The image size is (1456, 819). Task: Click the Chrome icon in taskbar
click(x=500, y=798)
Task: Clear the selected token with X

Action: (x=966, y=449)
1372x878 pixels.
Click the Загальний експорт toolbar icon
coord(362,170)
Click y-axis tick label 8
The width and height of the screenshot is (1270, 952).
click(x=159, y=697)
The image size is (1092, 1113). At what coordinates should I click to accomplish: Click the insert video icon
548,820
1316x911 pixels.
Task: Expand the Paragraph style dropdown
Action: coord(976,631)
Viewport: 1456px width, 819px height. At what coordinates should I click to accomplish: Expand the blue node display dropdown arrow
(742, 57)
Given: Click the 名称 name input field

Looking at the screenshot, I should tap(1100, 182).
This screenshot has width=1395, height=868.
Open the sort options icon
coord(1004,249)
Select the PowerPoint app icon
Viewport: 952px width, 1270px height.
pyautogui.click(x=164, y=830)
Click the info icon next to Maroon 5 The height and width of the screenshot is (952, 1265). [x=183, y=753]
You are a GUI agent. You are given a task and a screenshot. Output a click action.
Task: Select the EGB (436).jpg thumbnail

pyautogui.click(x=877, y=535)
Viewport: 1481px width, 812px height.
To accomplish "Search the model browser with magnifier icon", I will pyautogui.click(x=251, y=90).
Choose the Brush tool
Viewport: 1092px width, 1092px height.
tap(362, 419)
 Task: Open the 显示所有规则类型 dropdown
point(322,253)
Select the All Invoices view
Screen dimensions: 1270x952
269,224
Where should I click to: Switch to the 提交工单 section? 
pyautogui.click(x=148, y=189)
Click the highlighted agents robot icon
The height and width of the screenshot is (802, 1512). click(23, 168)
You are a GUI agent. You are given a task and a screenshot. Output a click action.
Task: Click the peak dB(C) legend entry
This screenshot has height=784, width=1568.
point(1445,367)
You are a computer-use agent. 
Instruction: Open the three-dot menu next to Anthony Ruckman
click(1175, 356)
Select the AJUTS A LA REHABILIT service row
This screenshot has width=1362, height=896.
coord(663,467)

Problem to work on: Please output only the lines from the one holding "This screenshot has height=784, width=1568." to the end of the records, first and last included, exactly as they appear.

Final answer:
This screenshot has height=784, width=1568.
point(1445,367)
You are a computer-use agent. 
Instruction: Open the three-dot menu next to Anthony Ruckman
click(1175, 356)
Select the AJUTS A LA REHABILIT service row
This screenshot has width=1362, height=896.
coord(663,467)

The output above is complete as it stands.